Une jolie coquille presque vide
Le plus pertinent, dans 99F, ce sont les citations. « Ce qu'on est incapable de changer, il faut au moins le décrire » a, parait-il, dit le réalisateur allemand Rainer Werner Fassbinder. Une phrase qui colle bien au livre. Forcément, on ne s'attendait pas à ce que Beigbeder nous propose un contre-modèle, une révolution, ou même une grande réforme. 99F parle d'un système à priori et à posteriori écoeurant, sans être capable de le changer mais surtout sans être capable de véritablement l'analyser. On nous décrit de parfaits salauds, une mécanique du profit et de la manipulation implacable, on nous envoie à la tronche des faits, des chiffres, mais jamais on ne nous explique les rouages de ce système. Comment ? Pourquoi ? 99F se réduit à une diatribe superficielle... Mais classieuse, rebelle. En fait, 99F est tout ce qu'il dénonce : un discours simpliste, qui a peu de fond mais qui "impacte" énormément. Une grosse, très grosse coquille vide.

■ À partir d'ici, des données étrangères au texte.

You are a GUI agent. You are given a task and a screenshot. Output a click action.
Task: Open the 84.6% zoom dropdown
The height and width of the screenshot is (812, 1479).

C'est comme la confiture...
Beigbeder a vraiment écrit ce livre comme un publicitaire : il n'a pas fait des phrases, mais des slogans. Des phrases courtes, pleines d'assonances, de rimes, de jeux de mots, des phrases qui claquent. « Caméléon camé », « Les amants sont des aimants », « un baiser est parfois mieux que baiser » et autres trouvailles toutes aussi gigantesques... Un style vif comme un spot publicitaire, qui ne nécessite presque aucun effort de concentration. Bref, 99F se lit comme on regarde la télé. Le style est redondant : on joue beaucoup sur les répétitions, les successions fleuves d'idées, les énumérations fracassantes. Beigbeder (ou plutôt Octave) nous inonde de références : « Le poumon est l'organe le plus romantique : tous les amants attrapent la tuberculose ; ce n'est pas un hasard si c'est de cette maladie que Tchekhov, D.H. Lawrence, Frédéric Chopin, George Orwell et sainte Thérèse de Lisieux sont morts ; quant à Camus, Moravia, Boudard, Selby, Marie Bashkirtseff et Katherine Mansfield, auraient-ils écrit les mêmes livres sans cette infection ? ». Dans le genre « j'ai plus de mille bios dans ma base de données cérébrale », 99F se place là. Il serait intéressant de savoir si Beigbeder est un fan de la recherche documentaire ou juste un amoureux de la confiture...
J'en entends d'ici brailler : « mais mon pauvre vieux, t'as rien compris au bouquin ». Ouais, ouais. D'accord, Beigbeder n'est pas Octave. Cependant, je n'ai pas aperçu la moindre lueur de mise en abyme du personnage, de contre-critique. 99F, c'est Octave. Et Octave, c'est un révolutionnaire en cachemire, un « anar-bobo » pour reprendre l'expression d'un collègue Krineinien. Jusque là, rien d'inacceptable. Mais cet anar-bobo n'a absolument aucun charisme, ni aucune analyse, au-delà de la poudre qu'il nous envoie aux yeux. Pas de quoi, donc, s'émerveiller, et surtout, pas de quoi réfléchir.